One innovation that emerged is DrillCos, which allow investors to finance new wells and control their cash flow for a few years until double-digit rates of return are met. Such partnerships have contributed at least $2 billion to producers since 2015.
DrillCos’ potential for returns of about 15 percent have been a hit with investors looking for alternatives to other short-term investments with lower payouts.
“Folks are dying for yield,” said Sharam Honari, a partner with hedge fund BlackGold Capital Management, which invests in energy companies. “They are doing what it takes to find that yield.”
Other financing vehicles replacing bank financing for shale firms include so-called SPACs – special purpose acquisition companies – and infrastructure partnerships that allow producers to tap pipeline and storage operations for cash. SPACs raise money in equity markets by selling investors on the reputation of their veteran managers, then they go hunting for oil firms to acquire.
The success of such financing vehicles has helped them spread. The first non-U.S. SPAC recently raised $650 million to pursue energy deals in Mexico.
SKEPTICISM FROM OPEC
OPEC officials last month played down the capabilities of shale producers even as the oil cartel agreed to extend production cuts in response to strong U.S. oil output. Forecasts of rapid production growth also have been challenged by shale producers, such as Continental Resources Inc, and oilfield services giant Schlumberger NV.

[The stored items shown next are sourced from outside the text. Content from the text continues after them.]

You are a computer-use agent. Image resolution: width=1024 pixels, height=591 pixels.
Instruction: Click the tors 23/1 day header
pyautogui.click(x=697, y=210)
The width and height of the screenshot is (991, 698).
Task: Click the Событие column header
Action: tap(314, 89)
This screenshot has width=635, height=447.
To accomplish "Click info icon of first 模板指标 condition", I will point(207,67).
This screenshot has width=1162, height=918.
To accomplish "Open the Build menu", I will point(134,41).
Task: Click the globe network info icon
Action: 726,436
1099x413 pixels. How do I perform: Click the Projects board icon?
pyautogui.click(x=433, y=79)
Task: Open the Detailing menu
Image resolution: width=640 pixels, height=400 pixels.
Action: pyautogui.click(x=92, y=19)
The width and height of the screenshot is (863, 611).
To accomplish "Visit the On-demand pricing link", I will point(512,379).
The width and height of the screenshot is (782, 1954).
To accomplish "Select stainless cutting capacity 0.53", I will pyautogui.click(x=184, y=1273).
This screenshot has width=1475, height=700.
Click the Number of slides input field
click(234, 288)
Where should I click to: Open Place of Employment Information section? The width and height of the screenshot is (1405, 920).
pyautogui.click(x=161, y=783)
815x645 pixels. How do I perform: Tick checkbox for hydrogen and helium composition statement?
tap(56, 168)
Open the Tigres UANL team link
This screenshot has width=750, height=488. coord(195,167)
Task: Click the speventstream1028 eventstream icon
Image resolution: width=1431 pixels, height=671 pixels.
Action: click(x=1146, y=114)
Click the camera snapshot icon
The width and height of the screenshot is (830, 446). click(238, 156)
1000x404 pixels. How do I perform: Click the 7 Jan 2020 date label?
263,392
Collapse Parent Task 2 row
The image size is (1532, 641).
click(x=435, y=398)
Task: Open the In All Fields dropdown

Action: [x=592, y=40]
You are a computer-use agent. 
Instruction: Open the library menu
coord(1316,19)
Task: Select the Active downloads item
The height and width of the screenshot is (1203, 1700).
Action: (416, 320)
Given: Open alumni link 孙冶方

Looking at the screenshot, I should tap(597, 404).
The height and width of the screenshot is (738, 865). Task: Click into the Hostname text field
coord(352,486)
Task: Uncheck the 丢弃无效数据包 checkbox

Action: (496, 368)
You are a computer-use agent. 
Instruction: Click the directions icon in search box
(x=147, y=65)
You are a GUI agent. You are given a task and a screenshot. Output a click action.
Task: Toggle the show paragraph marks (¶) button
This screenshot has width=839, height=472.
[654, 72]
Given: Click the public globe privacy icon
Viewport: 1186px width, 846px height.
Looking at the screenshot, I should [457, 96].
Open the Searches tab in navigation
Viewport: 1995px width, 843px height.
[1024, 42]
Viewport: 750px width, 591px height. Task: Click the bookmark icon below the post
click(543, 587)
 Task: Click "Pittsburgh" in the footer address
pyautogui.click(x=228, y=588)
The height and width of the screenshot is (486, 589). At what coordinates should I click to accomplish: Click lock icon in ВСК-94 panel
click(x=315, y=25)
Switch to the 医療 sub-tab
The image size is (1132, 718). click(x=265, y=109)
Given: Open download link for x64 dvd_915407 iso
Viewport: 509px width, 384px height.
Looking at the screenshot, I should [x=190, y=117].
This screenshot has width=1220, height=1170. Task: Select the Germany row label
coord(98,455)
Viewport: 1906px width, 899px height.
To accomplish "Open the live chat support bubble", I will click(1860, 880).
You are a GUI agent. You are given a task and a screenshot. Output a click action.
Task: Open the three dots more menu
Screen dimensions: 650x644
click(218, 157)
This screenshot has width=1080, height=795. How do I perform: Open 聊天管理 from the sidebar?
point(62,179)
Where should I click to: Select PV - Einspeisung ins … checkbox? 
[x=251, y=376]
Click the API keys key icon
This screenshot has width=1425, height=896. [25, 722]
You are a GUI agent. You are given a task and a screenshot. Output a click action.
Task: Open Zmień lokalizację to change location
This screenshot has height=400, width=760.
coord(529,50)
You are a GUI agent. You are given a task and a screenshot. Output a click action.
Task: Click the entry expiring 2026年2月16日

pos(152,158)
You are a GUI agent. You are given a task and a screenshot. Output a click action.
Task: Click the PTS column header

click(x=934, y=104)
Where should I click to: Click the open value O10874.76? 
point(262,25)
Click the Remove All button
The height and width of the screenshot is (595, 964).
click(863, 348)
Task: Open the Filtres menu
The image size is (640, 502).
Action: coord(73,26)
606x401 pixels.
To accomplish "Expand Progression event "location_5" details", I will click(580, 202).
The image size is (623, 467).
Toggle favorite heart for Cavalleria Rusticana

Pointing to studies of the rapid decline in shale-well output over time and the dangers of ever-longer horizontal shale wells, Schlumberger Executive Vice President Patrick Schorn earlier this month told investors: “The ability of tight (shale) oil to influence global supply dynamics, and therefore price, will diminish over time.”
The shale sector’s resilience has been tested before, and firms have adapted to lower prices by using new technologies and financing vehicles, said Charlie Leykum, founder of private equity fund CSL Capital Management LLC, which has invested in and started several oilfield service companies.
“The upstream industry has been really creative in how it pursues financing of late,” he said.